==== Dataset content

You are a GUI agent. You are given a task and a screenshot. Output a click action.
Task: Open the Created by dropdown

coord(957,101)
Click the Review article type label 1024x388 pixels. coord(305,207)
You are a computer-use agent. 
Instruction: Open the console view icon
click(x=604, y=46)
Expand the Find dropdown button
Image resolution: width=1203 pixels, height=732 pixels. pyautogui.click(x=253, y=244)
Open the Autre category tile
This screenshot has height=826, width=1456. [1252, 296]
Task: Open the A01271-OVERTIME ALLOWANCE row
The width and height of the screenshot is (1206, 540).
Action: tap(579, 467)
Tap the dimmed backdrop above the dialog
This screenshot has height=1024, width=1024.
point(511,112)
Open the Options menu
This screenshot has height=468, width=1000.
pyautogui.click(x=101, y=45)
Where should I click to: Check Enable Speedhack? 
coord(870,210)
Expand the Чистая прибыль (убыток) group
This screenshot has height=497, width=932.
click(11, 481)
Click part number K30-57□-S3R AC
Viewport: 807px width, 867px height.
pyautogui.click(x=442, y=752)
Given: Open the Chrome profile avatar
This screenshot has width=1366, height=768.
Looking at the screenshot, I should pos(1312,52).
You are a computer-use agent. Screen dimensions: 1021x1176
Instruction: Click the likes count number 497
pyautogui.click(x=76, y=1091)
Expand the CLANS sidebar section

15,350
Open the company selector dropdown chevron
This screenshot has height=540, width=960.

========

§ **Problem details**
Replace every "dropdown" in the listing above with "drop-down", and reproduce all of its lines with nothing else changed.

§ **Task result**
You are a GUI agent. You are given a task and a screenshot. Output a click action.
Task: Open the Created by drop-down

coord(957,101)
Click the Review article type label 1024x388 pixels. coord(305,207)
You are a computer-use agent. 
Instruction: Open the console view icon
click(x=604, y=46)
Expand the Find drop-down button
Image resolution: width=1203 pixels, height=732 pixels. pyautogui.click(x=253, y=244)
Open the Autre category tile
This screenshot has height=826, width=1456. [1252, 296]
Task: Open the A01271-OVERTIME ALLOWANCE row
The width and height of the screenshot is (1206, 540).
Action: tap(579, 467)
Tap the dimmed backdrop above the dialog
This screenshot has height=1024, width=1024.
point(511,112)
Open the Options menu
This screenshot has height=468, width=1000.
pyautogui.click(x=101, y=45)
Where should I click to: Check Enable Speedhack? 
coord(870,210)
Expand the Чистая прибыль (убыток) group
This screenshot has height=497, width=932.
click(11, 481)
Click part number K30-57□-S3R AC
Viewport: 807px width, 867px height.
pyautogui.click(x=442, y=752)
Given: Open the Chrome profile avatar
This screenshot has width=1366, height=768.
Looking at the screenshot, I should pos(1312,52).
You are a computer-use agent. Screen dimensions: 1021x1176
Instruction: Click the likes count number 497
pyautogui.click(x=76, y=1091)
Expand the CLANS sidebar section

15,350
Open the company selector drop-down chevron
This screenshot has height=540, width=960.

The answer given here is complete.